A still from the animated film “Black Is Beltza,” which opens the “¡Cine Magnifico!” film festival on Wednesday, Sept. 4, at the National Hispanic Cultural Center. (Courtesy of ¡Cine Magnifico!)

¡Cine Magnifico! Albuquerque Latino Film Festival has been screening films in the community since 2013.

This year’s festival, the seventh, begins on Wednesday, Sept. 4, and runs through Sunday, Sept. 8. Locations for the screenings include the Guild Cinema, KiMo Theatre and the National Hispanic Cultural Center.

The program has 12 feature films and two short-film programs.
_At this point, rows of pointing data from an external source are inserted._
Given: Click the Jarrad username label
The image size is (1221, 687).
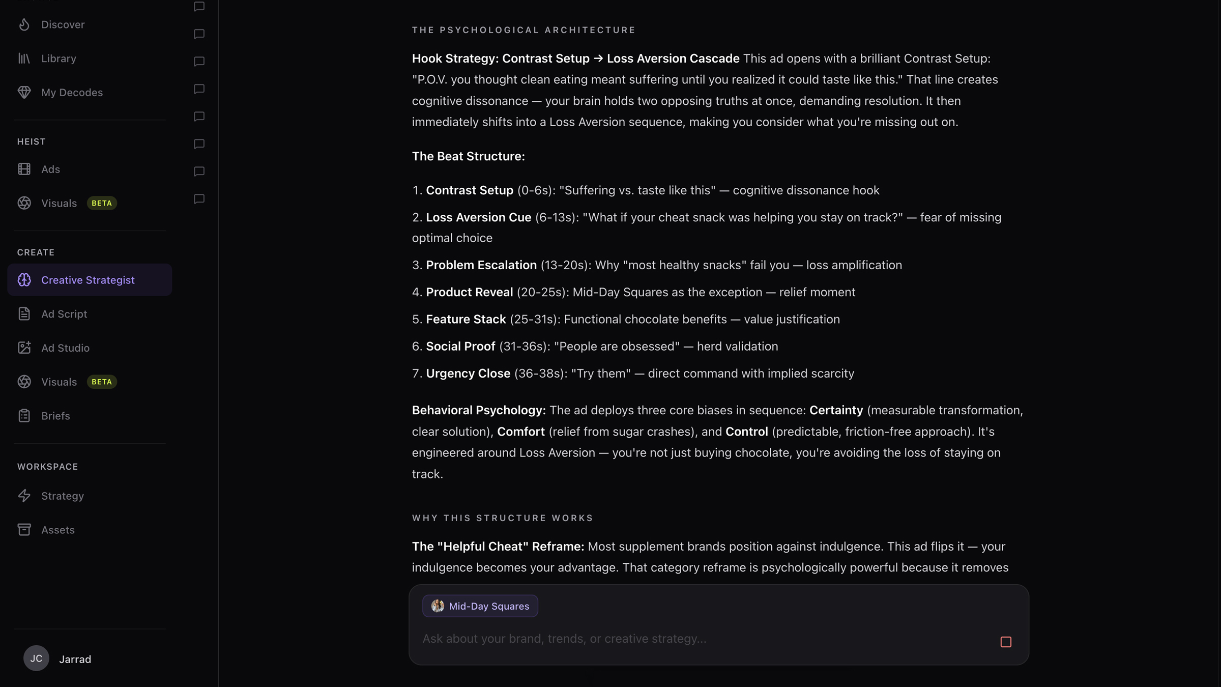Looking at the screenshot, I should pyautogui.click(x=75, y=659).
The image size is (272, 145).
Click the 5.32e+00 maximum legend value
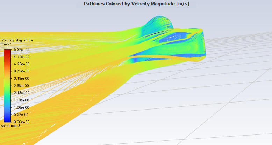pos(21,50)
“We have more Spanish films than in previous years,” says Milly Castañeda-Ledwith of the Instituto Cervantes Albuquerque. “We try to mix them up, and this year, it happened that a lot of the films are from Spain.”

The animated film “Black Is Beltza” opens the “¡Cine Magnifico!” film festival at the National Hispanic Cultural Center. (Courtesy of ¡Cine Magnifico!)

The opening-night film is “Black Is Beltza” at 8 p.m. Wednesday, Sept. 4, at the NHCC. The animated film is from the Basque region. It is free to attend, and director Fermin Muguruza will conduct a Q&A session after the screening.

The film is set in October 1965, and Pamplona’s troupe of giant figures – a typical sight at the San Fermín festivities – is invited to parade along Fifth Avenue in New York. But not all of them will be allowed to appear: American authorities will ban the participation of the two black giants.

Based on a true event, the film tells the story of Manex, a young man responsible for carrying one of the giants. Embarking on a long, unexpected journey, Manex will witness key events in history: the race riots arising from the assassination of Malcolm X, the eccentricities of the characters in The Factory, the alliance between the Cuban secret service and the Black Panthers, and the proto-hippie psychedelia of the first music festivals.

“When we are looking for an opening-night film, we want it to be a little different than the others,” she says. “It seems like it’s more common to be able to show animated films at film festivals. This one tackles an issue that is still a hot topic in today’s society.”

The submission process opened in March and closed on July 31.

The festival panel watched at least 120 films and whittled them down to 12 features and the short-film blocks.

“The quality of film has grown so much,” she says. “We look for strong stories to lead the way.”